I was testing a tool to backup all the vms in our oVirt 4.1 cluster, called OpenBacchus, a nice piece of software which uses de python ovirt api.
One of the features of OpenBacchus is to configure cron jobs to automate the backups.
I screwed up and configure a cron job to make a full backup of all the vms, EVERY TWO HOURS.
The system crashed as new cron jobs began a new backup process when the earlier one hadn’t finished, causing a lot of corrupted snapshots and failed backups.
Some of these snapshots were in a forever “LOCKED” state and can not be deleted, so to solve this you have two solutions:
If you have backups of the vms that have the corrupted snapshots, you can restore those and delete the original ones.
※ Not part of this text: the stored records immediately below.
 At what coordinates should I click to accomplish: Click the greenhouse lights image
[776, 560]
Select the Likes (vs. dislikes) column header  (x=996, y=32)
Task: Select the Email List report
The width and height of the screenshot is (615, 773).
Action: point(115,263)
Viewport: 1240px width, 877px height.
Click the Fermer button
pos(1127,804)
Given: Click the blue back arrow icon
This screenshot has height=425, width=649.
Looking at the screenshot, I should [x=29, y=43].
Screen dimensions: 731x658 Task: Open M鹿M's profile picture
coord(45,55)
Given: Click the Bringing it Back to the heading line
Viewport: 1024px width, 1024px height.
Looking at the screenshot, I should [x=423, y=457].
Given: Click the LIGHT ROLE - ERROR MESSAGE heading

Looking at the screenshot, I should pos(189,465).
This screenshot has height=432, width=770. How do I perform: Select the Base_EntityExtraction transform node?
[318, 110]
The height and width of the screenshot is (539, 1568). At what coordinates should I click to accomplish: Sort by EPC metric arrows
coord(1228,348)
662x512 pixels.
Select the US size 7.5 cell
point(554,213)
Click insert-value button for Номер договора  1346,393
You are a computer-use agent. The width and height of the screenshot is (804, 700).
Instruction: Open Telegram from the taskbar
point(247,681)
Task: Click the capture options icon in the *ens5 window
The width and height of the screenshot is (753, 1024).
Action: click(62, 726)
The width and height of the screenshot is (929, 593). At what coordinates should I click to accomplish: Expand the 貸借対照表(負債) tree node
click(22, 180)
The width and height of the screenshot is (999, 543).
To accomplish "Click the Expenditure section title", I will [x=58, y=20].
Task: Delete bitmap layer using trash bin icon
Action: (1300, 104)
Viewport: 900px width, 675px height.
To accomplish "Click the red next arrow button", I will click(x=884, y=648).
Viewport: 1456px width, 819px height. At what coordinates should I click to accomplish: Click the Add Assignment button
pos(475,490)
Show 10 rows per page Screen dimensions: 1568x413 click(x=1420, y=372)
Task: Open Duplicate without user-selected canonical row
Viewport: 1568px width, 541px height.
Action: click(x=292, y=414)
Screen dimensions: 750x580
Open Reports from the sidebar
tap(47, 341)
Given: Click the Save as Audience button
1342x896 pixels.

Or if you don’t have backups you can modify the engine database and then try to delete the snapshot from the web gui of the engine:
1 – SSH to the Hosted Engine machine, and then login with the postgres user
su - postgres
2 – Connect to the engine database using psql:
psql \c engine
3 – Now yo have to get the snapshot_id info from the database, to update it from LOCKED to OK:
select snapshot_id,description,status from snapshots where status = 'LOCKED' and vm_id in (select vm_guid from vm_static where vm_name='');
4 – Update it to be OK:
update snapshots set status = 'OK' where snapshot_id = '';
5 – Also you have to check if there are another images locked involved with this snapshot:
select image_guid,imagestatus from images where vm_snapshot_id = '' and imagestatus != 1;
6 – If so, unlock it:
updates images set imagestatus = 1 where image_guid = '';